B6.129S2-Mapk9^tm1Flv/J

Stock number: 004321
Product name: JNK2 KO
Research areas: Immunology, Inflammation and Autoimmunity Research

Description

Th1 cell differentiation is impaired in these mice. Primary murine embryonic fibroblasts prepared from mutant embryos have decreased viability and increased genomic DNA fragmentation with UV irradiation. This mutant mouse strain represents a model that may be useful in studies related to signal transduction.

Detailed description

Mice that are homozygous for the targeted mutation are viable, normal in size and do not display any gross physical or behavioral abnormalities. No gene product, mRNA or protein, is detected. Mutant mice have normal T cell and B cell development, ratio of CD4+ and CD8+ T cells in the spleen, and numbers of peripheral B cells. Although differentiation of precursor CD4+ T cells into effector Th2 cells is normal, Th1 cell differentiation is impaired. Treatment with IFN-gamma and IL-12 during precursor CD4+ T cell differentiation results in normal Th1 cell development. Primary murine embryonic fibroblasts prepared from mutant embryos have decreased viability and increased genomic DNA fragmentation with UV irradiation. This mutant mouse strain represents a model that may be useful in studies related to signal transduction.

Development

A targeting vector containing neomycin resistance and herpes simplex virus thymidine kinase genes was used to disrupt three exons encoding the protein subdomains VIII and IX (amino acids residues 151-229). The construct was electroporated into 129S2/SvPas derived D3M embryonic stem (ES) cells. Correctly targeted ES cells were injected into C57BL/6 blastocysts. The donating investigator reports that the resulting chimeric animals were backcrossed to C57BL/6 mice (see SNP note below).

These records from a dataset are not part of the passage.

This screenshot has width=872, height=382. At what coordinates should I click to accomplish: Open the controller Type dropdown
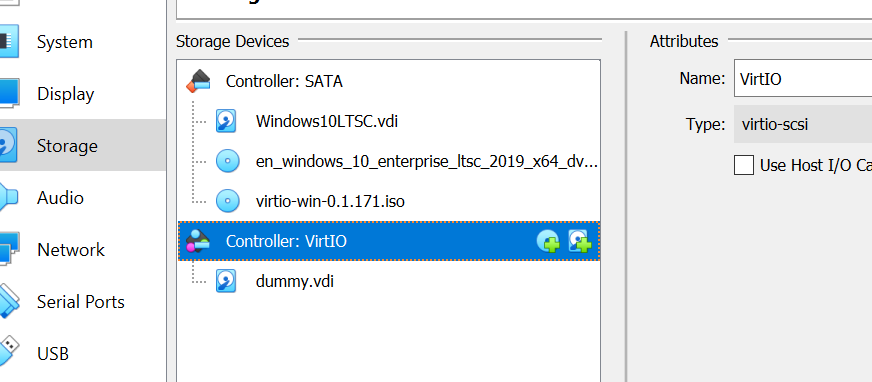pyautogui.click(x=803, y=124)
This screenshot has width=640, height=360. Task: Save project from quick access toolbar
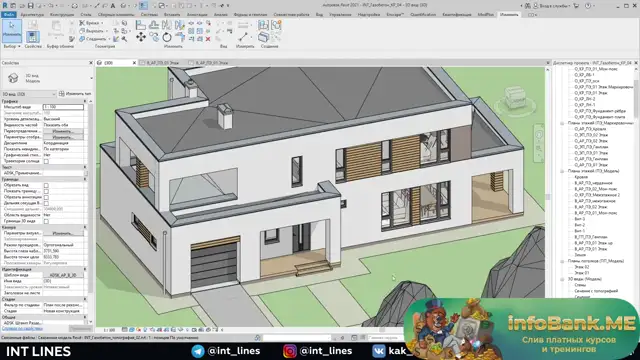point(30,6)
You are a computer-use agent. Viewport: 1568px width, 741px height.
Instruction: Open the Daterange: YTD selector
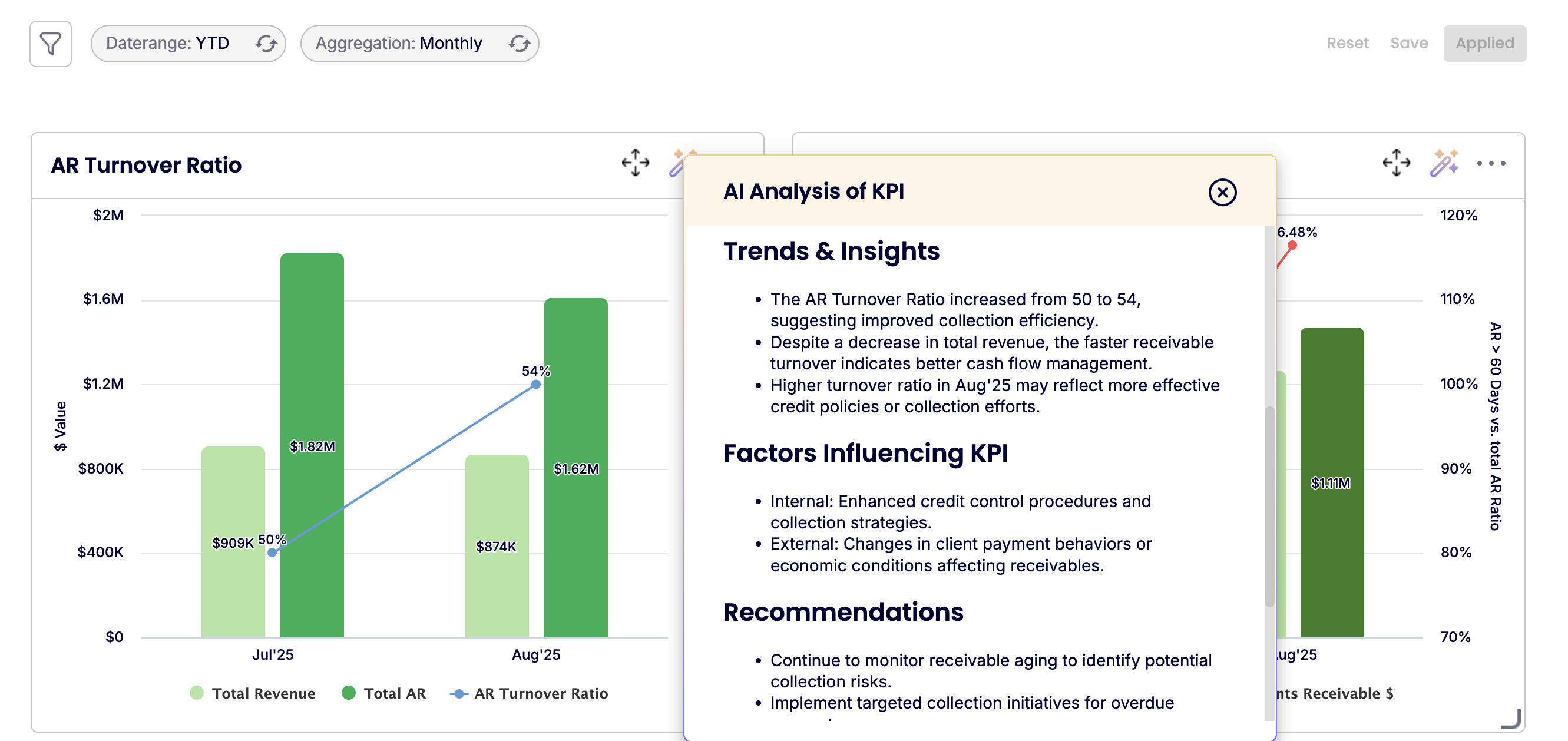click(168, 44)
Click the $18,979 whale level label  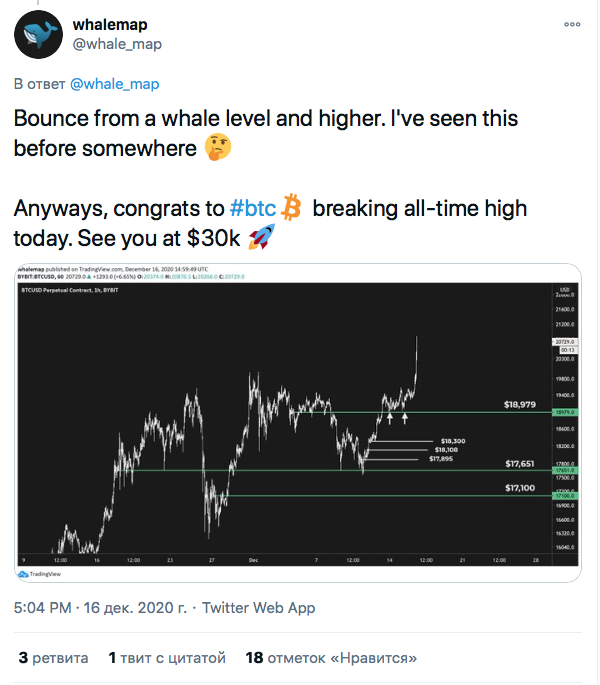tap(521, 404)
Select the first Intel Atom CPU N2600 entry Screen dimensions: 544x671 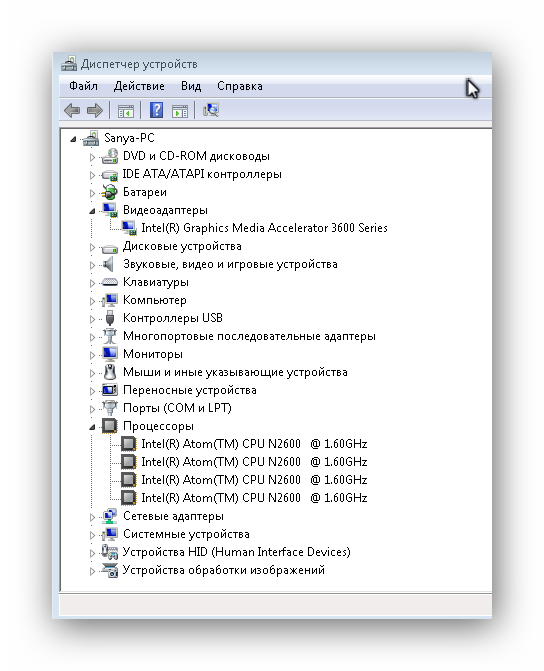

A 48 SNP (single nucleotide polymorphism) panel analysis, with 43 markers covering all 19 chromosomes and the X chromosome, as well as 5 markers that distinguish between the C57BL/6J and C57BL/6N substrains, was performed on the rederived living colony at The Jackson Laboratory Repository. While the 27 markers throughout the genome suggested a C57BL/6 genetic background, at least 4 of 5 markers that determine C57BL/6J from C57BL/6N were found to be segregating. These data suggest the mice sent to The Jackson Laboratory Repository were on a mixed C57BL/6J ; C57BL/6N genetic background.

Allele

Symbol: Mapk9^tm1Flv
Name: targeted mutation 1, Richard Flavell
MGI accession ID: MGI:2176243
Generation method: Targeted
Attributes: Null/Knockout
Marker symbol: Mapk9
Marker name: mitogen-activated protein kinase 9
Chromosome: 11
Strain of origin: 129S2/SvPas
Molecular note: A neomycin selection cassette replaced a genomic fragment containing three coding exons containing sequences required for protein kinase activity. RT-PCR analysis on RNA derived from thymus of homozygous mice confirmed that no detectable transcript is produced from this allele. Western blot analysis on brain, thymocyte and T cells derived from homozygous mice confirmed that no protein was expressed from this allele.